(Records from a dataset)
----

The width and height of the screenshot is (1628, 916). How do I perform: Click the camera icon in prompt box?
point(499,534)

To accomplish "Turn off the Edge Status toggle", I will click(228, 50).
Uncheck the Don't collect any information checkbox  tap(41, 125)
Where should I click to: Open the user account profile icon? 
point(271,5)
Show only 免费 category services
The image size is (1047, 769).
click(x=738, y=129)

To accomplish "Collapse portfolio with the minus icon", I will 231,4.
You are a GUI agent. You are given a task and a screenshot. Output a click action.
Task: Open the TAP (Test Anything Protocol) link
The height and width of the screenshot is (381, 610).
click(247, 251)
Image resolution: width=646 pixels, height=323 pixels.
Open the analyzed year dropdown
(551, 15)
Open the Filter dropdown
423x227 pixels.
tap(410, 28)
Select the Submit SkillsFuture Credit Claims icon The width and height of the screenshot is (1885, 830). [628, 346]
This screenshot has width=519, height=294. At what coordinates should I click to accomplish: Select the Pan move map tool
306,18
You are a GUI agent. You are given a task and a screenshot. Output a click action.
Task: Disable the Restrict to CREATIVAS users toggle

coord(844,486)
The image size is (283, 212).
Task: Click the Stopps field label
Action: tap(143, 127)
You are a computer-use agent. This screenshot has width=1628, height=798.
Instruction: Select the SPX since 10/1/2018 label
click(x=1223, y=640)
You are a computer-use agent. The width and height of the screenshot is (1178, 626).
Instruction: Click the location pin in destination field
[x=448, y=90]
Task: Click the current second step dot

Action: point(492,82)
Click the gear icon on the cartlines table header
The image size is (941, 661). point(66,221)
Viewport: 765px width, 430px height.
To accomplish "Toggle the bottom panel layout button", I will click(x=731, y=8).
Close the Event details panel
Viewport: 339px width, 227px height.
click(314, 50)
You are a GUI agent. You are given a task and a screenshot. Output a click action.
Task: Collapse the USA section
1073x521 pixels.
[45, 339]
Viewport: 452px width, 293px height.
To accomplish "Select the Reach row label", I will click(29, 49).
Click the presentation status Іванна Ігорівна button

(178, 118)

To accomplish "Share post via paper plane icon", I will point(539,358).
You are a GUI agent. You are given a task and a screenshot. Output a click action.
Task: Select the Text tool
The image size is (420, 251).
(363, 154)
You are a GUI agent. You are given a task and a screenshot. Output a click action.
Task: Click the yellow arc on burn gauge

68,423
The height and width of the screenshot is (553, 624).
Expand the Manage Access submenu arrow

----

**WHAT YOU WILL DO**
The stretch of entries above that starts with the line containing "You are a computer-use agent. This" and goes on through the line containing "Close the Event details panel" is to be transcribed exactly, and no other line is to be transcribed.

**SOLVED PROBLEM**
You are a computer-use agent. This screenshot has width=1628, height=798.
Instruction: Select the SPX since 10/1/2018 label
click(x=1223, y=640)
You are a computer-use agent. The width and height of the screenshot is (1178, 626).
Instruction: Click the location pin in destination field
[x=448, y=90]
Task: Click the current second step dot

Action: point(492,82)
Click the gear icon on the cartlines table header
The image size is (941, 661). point(66,221)
Viewport: 765px width, 430px height.
To accomplish "Toggle the bottom panel layout button", I will click(x=731, y=8).
Close the Event details panel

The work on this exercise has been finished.